João Gonçalves 16 Ago 06


André: tome lá uma excelente "primeira frase".

"Ou deixas de foder outras ou está tudo acabado."

Philip Roth, O Teatro de Sabbath, trad. nas Ed. Dom Quixote

O PODER DA VASELINA

João Gonçalves 16 Ago 06


Uma criancinha de doze anos "furou" o esquema securitário montado em Heathrow. Uma passageira a bordo de um avião para os EUA que levava, entre outras coisas "perigosas", um tubo de vaselina, fez aterrar de emergência o dito aparelho em Boston. Há, como diria Shakespeare, algum método nesta loucura.
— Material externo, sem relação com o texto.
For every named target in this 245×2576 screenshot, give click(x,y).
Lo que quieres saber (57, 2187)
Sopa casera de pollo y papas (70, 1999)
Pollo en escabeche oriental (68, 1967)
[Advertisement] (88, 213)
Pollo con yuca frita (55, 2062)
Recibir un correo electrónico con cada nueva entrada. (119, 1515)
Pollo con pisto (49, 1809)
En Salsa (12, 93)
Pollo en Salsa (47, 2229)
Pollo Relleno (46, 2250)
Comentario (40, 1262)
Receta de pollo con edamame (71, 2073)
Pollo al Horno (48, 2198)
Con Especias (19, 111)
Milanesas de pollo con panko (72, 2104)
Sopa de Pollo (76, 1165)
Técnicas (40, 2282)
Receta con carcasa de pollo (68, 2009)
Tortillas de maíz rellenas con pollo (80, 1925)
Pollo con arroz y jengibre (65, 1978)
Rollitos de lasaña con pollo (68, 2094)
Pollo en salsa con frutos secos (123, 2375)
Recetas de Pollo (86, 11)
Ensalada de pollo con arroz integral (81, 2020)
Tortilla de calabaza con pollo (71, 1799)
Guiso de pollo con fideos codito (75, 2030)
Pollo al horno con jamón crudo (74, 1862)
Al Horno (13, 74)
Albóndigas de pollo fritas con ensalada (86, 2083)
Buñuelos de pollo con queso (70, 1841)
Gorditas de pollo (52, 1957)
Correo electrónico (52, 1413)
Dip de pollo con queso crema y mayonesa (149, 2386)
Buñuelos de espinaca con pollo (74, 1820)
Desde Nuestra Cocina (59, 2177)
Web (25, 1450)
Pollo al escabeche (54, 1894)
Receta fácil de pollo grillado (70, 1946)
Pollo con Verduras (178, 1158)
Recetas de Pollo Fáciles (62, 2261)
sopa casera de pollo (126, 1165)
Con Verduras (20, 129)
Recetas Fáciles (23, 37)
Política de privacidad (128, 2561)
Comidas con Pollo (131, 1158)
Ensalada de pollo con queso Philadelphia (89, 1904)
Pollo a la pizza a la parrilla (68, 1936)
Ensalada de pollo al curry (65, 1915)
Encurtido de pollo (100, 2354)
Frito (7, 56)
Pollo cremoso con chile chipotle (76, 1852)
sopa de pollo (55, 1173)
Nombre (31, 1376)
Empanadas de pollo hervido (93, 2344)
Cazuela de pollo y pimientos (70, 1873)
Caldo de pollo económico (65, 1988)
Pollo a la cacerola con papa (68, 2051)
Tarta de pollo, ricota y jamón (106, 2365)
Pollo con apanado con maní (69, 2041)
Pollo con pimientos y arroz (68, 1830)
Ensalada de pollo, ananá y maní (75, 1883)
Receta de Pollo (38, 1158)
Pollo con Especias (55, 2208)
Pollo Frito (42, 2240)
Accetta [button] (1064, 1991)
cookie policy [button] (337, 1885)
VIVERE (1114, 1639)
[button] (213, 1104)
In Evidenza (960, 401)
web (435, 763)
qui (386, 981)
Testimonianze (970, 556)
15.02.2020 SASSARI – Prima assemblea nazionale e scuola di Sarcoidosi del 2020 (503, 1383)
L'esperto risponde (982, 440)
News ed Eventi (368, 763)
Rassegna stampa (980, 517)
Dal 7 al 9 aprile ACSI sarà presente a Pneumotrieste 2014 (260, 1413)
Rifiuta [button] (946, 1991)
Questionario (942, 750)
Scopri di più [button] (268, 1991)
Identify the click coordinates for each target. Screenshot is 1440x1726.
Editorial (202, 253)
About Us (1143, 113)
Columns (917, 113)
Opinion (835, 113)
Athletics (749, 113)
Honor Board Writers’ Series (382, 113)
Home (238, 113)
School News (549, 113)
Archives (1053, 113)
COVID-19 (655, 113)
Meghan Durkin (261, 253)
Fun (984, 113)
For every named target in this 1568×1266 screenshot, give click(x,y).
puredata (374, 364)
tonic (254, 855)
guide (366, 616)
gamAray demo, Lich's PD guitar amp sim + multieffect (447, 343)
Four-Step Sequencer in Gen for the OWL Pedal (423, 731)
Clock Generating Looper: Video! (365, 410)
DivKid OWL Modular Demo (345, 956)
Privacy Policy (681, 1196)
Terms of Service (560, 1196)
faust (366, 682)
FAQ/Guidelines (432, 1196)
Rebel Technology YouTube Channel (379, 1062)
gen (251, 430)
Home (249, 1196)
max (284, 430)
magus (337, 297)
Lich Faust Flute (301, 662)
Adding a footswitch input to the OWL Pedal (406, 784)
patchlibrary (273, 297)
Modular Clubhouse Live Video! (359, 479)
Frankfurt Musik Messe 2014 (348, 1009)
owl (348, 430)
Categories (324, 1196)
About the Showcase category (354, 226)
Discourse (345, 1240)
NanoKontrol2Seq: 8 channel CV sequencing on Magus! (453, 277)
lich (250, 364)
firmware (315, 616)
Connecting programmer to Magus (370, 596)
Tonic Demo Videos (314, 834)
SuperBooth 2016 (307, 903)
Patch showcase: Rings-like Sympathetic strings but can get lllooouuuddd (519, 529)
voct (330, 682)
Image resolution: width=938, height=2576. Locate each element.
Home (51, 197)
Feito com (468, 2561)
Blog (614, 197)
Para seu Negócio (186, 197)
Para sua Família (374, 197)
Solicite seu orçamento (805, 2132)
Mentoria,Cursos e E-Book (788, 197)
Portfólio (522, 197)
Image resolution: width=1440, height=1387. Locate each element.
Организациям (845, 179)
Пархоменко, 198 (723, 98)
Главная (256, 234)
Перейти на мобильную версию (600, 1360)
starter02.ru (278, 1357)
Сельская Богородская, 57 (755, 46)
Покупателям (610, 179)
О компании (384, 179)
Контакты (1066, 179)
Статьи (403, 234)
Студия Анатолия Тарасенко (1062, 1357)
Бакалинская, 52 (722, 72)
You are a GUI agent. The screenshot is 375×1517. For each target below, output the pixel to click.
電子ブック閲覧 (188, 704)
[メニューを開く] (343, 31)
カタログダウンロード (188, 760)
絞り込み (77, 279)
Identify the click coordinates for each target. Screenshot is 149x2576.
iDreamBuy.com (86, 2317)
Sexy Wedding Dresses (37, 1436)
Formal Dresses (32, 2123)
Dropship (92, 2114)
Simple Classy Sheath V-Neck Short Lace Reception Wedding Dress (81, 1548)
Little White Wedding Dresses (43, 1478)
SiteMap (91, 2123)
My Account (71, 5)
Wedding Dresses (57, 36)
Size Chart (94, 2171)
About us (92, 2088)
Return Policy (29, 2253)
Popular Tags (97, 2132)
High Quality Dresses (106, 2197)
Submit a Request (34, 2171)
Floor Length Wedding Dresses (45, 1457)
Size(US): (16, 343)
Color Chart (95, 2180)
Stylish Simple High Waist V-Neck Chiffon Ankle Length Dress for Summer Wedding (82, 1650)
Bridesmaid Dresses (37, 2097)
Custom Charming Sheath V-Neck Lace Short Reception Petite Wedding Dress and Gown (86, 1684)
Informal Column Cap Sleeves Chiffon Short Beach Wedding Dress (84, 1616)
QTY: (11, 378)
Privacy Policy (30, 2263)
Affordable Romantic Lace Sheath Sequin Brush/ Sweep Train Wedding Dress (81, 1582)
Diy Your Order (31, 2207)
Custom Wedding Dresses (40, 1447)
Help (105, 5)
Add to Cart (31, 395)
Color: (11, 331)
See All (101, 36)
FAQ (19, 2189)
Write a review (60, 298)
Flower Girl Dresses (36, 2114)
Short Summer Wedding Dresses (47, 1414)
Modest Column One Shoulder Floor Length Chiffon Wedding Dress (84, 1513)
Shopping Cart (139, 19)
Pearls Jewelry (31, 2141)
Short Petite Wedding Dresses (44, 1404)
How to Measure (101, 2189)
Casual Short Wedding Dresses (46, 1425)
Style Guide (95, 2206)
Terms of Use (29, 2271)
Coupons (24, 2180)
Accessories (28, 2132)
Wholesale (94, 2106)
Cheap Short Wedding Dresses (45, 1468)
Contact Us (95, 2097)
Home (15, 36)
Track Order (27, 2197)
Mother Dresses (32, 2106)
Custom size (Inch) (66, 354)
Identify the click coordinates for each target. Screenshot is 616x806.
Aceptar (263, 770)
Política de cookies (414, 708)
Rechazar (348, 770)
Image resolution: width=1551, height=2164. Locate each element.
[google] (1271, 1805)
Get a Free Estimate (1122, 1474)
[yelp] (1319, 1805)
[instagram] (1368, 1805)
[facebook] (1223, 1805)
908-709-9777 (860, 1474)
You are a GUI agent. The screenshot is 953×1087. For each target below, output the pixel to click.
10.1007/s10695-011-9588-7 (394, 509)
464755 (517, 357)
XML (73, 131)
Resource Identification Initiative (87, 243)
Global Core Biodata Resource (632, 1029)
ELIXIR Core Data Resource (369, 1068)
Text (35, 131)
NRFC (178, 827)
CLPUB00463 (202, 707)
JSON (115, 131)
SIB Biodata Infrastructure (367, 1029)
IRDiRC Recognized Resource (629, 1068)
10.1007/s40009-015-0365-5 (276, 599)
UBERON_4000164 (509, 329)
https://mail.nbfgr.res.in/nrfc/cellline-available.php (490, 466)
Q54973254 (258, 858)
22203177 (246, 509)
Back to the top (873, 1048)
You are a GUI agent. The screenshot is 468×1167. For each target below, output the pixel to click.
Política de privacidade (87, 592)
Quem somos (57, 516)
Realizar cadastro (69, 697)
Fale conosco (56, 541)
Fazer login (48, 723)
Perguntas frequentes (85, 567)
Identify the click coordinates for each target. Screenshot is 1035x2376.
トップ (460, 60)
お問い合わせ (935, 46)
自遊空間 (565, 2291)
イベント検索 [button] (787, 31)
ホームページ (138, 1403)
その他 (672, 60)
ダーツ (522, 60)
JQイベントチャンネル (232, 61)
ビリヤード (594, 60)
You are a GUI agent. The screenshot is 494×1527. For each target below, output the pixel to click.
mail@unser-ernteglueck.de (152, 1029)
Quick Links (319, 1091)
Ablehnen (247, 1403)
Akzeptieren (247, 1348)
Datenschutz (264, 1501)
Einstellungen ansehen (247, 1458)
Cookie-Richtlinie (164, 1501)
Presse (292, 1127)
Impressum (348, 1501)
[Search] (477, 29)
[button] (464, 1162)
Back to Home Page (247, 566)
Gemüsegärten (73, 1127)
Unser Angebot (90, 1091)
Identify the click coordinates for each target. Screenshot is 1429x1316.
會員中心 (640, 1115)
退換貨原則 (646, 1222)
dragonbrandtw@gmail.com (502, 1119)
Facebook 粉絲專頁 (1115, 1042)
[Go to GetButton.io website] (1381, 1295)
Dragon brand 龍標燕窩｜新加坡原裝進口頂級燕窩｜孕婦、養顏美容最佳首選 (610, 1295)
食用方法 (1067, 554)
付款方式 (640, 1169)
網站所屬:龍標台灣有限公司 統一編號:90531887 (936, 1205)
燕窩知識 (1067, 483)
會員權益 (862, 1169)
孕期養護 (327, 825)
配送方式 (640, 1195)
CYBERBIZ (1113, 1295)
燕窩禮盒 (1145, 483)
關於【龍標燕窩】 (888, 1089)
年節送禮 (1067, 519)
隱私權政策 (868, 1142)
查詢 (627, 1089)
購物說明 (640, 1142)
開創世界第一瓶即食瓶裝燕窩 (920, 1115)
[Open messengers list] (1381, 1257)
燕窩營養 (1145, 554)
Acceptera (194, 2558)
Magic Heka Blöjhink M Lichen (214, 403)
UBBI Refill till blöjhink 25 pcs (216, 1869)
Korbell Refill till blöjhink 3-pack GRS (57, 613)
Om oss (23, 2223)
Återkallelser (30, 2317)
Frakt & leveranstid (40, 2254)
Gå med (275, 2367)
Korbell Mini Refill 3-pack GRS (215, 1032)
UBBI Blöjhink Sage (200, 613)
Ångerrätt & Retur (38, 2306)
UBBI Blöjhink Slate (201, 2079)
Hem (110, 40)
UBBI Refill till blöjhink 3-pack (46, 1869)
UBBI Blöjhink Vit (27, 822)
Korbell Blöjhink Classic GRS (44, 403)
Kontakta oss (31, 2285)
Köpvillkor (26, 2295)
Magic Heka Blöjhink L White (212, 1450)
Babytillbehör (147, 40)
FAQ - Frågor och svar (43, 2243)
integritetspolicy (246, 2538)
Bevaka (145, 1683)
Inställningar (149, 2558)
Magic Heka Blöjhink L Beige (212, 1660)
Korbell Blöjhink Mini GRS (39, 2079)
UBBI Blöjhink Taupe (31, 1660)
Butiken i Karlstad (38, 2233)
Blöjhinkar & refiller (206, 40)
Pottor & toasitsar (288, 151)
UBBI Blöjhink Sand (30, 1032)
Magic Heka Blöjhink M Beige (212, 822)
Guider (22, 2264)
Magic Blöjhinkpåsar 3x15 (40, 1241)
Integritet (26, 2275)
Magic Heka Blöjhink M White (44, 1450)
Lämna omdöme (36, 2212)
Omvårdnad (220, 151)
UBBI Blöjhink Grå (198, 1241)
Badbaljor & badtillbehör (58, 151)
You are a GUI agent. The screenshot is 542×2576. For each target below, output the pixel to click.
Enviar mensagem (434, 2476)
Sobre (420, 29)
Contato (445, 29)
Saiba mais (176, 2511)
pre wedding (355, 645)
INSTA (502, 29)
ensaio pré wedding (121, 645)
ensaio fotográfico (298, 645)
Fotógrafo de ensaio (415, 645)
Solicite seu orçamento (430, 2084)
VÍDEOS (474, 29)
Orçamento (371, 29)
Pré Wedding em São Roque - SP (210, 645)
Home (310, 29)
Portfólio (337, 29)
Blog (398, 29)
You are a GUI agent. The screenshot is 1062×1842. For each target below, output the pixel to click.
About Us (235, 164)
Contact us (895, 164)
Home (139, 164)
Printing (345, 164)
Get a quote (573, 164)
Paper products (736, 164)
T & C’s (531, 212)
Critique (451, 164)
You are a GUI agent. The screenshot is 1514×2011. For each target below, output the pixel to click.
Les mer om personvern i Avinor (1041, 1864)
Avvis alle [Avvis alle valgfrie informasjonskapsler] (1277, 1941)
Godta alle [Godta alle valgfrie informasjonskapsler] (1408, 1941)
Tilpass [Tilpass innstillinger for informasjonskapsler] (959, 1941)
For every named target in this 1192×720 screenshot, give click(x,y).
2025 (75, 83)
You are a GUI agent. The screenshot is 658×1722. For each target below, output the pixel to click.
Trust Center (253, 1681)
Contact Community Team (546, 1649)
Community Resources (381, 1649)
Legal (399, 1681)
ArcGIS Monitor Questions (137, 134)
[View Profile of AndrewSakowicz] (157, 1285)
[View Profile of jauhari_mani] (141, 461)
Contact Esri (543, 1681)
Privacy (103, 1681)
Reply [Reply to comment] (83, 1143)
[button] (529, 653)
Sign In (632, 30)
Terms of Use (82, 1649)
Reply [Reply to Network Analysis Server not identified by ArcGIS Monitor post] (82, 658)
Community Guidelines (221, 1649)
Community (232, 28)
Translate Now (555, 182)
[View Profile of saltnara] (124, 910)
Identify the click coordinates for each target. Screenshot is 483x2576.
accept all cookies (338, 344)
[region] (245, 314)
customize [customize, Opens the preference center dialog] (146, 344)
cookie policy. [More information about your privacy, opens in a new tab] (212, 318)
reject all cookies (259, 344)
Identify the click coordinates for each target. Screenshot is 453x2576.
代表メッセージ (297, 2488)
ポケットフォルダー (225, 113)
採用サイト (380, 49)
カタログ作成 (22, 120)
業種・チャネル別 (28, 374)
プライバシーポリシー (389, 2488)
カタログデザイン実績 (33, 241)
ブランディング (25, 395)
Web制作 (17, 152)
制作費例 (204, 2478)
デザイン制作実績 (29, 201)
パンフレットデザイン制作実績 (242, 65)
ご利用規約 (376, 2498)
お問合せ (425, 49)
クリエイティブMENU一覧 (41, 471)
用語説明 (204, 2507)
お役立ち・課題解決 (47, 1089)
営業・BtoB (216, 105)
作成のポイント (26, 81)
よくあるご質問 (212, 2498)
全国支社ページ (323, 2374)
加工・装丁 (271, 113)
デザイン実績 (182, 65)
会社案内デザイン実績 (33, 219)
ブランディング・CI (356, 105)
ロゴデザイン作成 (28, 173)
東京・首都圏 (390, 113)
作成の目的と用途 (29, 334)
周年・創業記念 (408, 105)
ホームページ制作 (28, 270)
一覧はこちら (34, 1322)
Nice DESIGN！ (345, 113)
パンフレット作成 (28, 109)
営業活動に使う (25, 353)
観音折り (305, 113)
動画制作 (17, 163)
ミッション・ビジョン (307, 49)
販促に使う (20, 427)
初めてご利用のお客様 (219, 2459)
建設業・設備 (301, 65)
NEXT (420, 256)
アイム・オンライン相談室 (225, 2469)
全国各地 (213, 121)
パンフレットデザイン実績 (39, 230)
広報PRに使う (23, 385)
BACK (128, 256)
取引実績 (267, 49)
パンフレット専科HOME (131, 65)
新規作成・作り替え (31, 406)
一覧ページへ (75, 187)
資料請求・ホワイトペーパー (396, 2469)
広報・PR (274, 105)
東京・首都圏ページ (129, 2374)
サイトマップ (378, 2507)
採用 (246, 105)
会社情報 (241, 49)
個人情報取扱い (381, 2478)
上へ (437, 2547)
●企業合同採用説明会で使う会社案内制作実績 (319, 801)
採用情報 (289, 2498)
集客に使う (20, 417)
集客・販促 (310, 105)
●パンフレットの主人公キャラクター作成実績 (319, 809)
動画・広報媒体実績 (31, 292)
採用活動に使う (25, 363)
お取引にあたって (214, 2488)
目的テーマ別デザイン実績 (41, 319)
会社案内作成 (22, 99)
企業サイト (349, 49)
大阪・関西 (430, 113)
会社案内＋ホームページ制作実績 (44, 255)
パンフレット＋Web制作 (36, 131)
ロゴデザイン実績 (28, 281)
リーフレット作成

Afinal, não convém subestimar o poder, quer das criancinhas, quer de um tubo de vaselina.

VÃO VER

João Gonçalves 16 Ago 06

De acordo com um diploma legal recentemente aprovado, as vítimas de abusos sexuais passam a poder reclamar indemnizações ao Estado. É verdade que o Estado - entre outras coisas, é para isso que os cidadãos pagam impostos - deve garantir a segurança dos seus súbditos, incluindo protegê-los dos putativos violadores. Acontece que, tratando-se de um país em que a propensão para aldrabrar é elevada, não hão-de faltar "violadas" e "violados" a gemer pelos cantos à espera que o contribuinte os "repare". Vão ver.

A SEGUIR

João Gonçalves 16 Ago 06

O sr. Annan, com aquele realismo estratosférico que caracteriza a ONU, estima que em "semanas ou meses" possa estar constituída a célebre "força de interposição" que deverá marchar para o Líbano de capacete azul na cabeça. Isto é, o sr. Annan limita-se a reconhecer que, até ver, apenas existe a "força" da resolução adoptada e pouco mais. Nas referidas "semanas ou meses" é bem possível que a nervoseira tome conta dos discípulos do hirsuto Nazrallah - que já explicou, com a mansidão feroz que o caracteriza, que não está exactamente disponível para ser "desarmado" - e do pobre sr. Ormet que, quer ele queira quer não, sofreu com isto tudo uma pesadíssima derrota política, permitindo que a tropa tomasse conta dele. Nada disto é motivo de regozijo. Infelizmente os EUA transformaram Israel na "linha da frente" da defesa do ocidente tal como o conhecemos. E praticamente deixaram-no entregue a si próprio e ao seu privado e inútil desmando. Todavia isso não me impede de reconhecer o óbvio. No dia em que Israel soçobrasse - e não vale a pena estar com paninhos quentes porque Israel perdeu militarmente este combate contra uma guerrilha imprevisível -, nós íamos todos a seguir.